Material on locating elements on screens
*****

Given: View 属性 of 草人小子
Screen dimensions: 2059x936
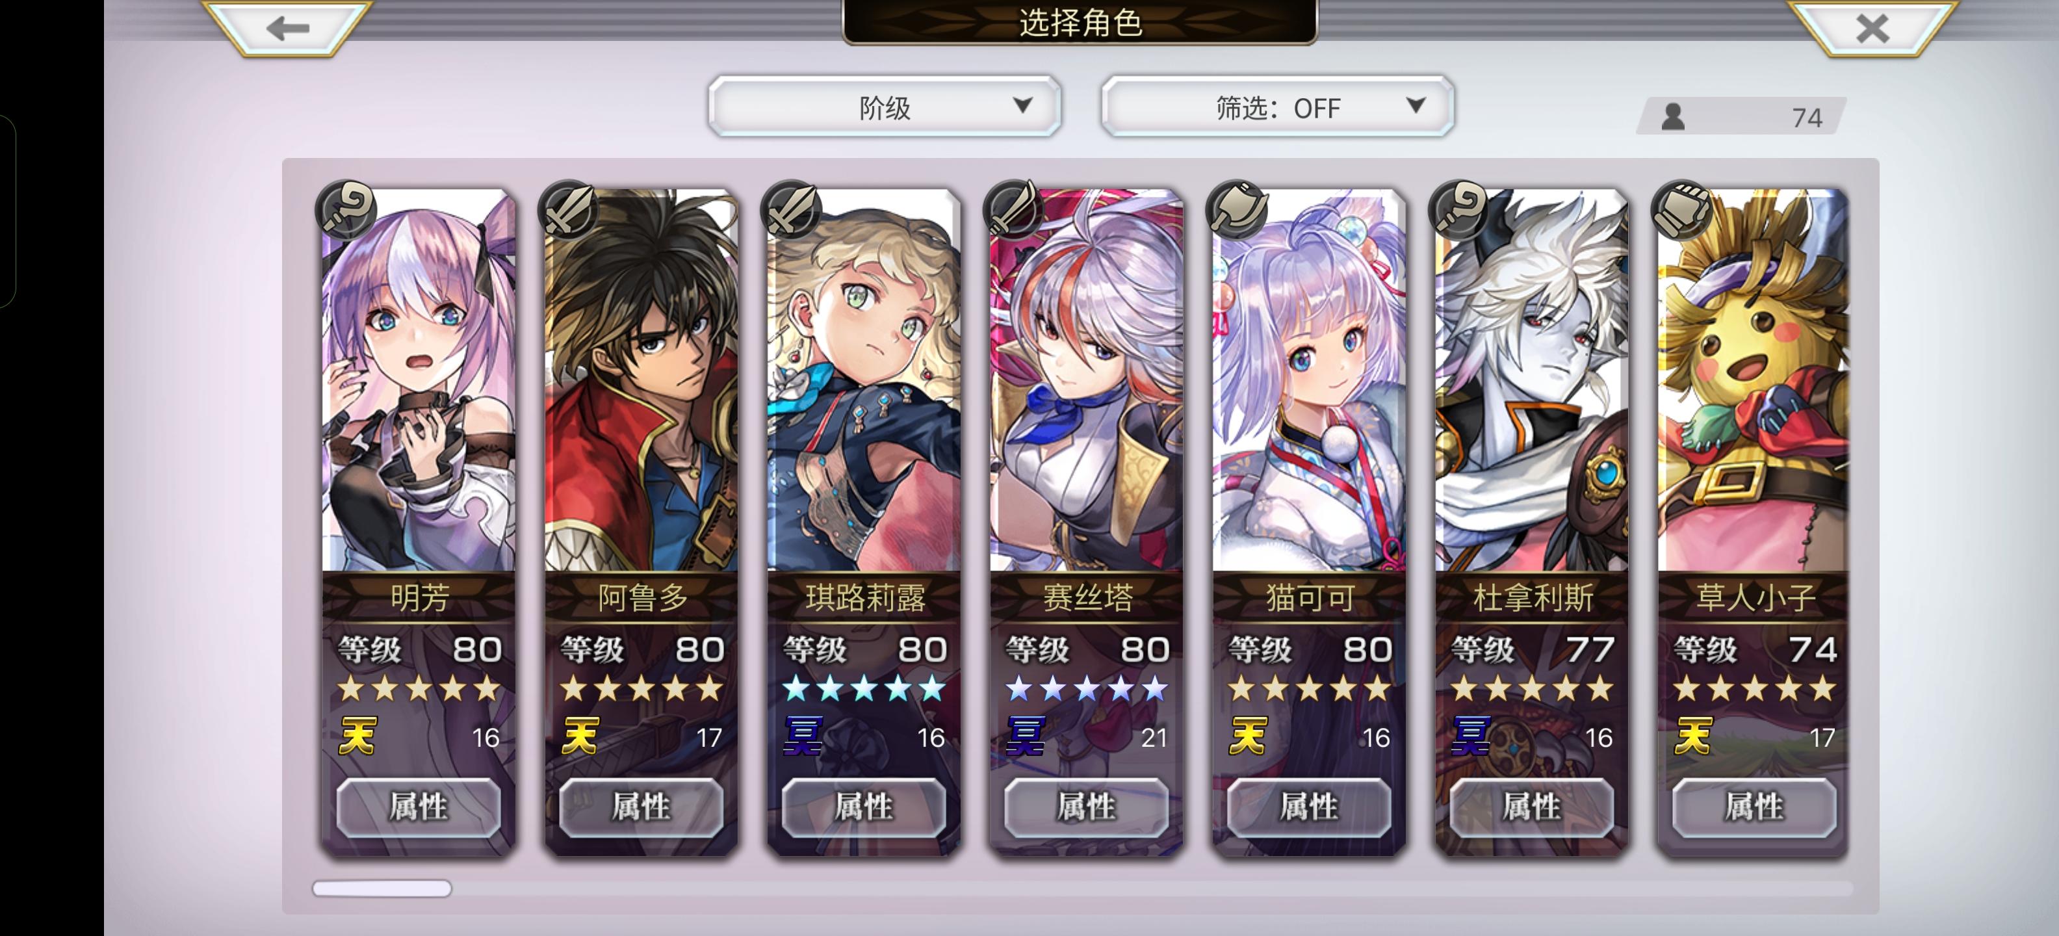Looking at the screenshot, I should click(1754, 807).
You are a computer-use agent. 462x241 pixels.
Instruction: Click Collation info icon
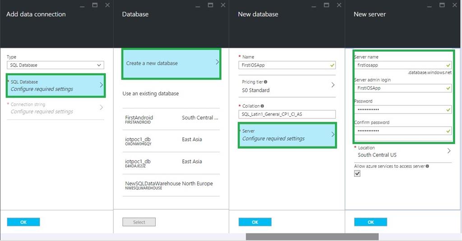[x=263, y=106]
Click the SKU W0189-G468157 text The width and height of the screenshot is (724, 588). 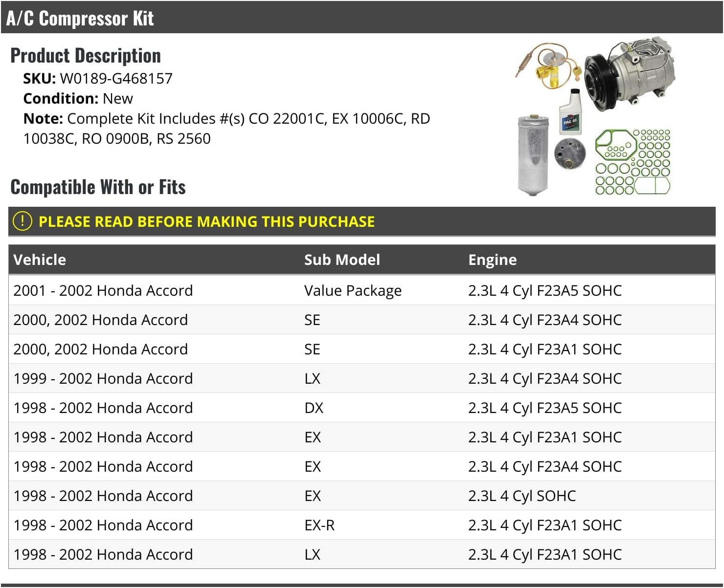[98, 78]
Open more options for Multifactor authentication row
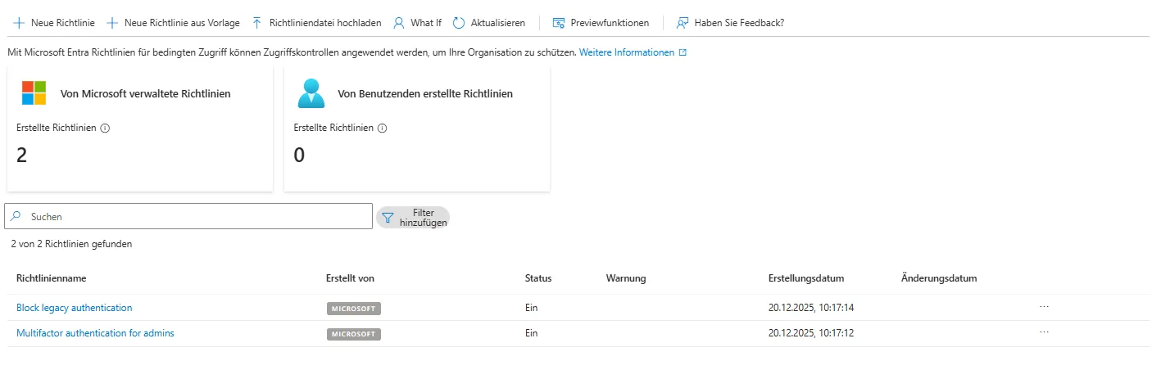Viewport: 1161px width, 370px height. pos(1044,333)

*****

• WRITTEN PROBLEM: Please rewrite the stretch from the line containing "Open more options" through the end of the material, substituting "entry" for "row" and leaving everything else unchanged. Omit the pictures from your answer.

• COMPLETED EXERCISE:
Open more options for Multifactor authentication entry
Viewport: 1161px width, 370px height. pos(1044,333)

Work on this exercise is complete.